Dataset entries:
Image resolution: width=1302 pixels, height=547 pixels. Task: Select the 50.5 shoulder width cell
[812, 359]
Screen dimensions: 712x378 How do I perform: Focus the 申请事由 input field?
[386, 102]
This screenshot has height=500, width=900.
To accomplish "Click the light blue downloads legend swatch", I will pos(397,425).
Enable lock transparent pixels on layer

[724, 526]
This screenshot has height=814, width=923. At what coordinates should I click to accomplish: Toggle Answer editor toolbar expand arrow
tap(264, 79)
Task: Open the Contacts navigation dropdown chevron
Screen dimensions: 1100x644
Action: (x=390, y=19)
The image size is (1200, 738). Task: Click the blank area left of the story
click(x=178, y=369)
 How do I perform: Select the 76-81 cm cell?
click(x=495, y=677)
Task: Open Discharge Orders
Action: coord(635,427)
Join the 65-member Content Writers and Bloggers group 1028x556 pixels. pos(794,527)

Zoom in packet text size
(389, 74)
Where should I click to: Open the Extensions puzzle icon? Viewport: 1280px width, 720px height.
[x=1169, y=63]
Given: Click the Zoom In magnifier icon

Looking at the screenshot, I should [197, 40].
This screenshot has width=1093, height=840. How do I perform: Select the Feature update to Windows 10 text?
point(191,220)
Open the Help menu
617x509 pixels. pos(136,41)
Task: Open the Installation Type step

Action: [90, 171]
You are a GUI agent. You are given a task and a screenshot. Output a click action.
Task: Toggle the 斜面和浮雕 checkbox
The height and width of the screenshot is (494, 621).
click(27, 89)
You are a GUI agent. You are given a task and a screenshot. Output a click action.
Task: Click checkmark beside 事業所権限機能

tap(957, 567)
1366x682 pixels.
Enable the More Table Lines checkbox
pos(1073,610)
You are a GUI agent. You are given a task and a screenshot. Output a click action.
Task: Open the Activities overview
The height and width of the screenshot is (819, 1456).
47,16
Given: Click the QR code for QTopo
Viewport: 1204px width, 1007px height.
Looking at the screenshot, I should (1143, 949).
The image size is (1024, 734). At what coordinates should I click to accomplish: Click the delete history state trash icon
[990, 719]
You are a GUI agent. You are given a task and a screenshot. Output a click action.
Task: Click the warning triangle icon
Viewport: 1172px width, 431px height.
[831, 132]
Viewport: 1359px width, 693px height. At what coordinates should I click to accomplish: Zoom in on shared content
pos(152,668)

Aim: Filter the listing down to each line that contains the string "Enable". Treat uppercase and lowercase as distinct.

Finished answer:
Enable lock transparent pixels on layer
Enable the More Table Lines checkbox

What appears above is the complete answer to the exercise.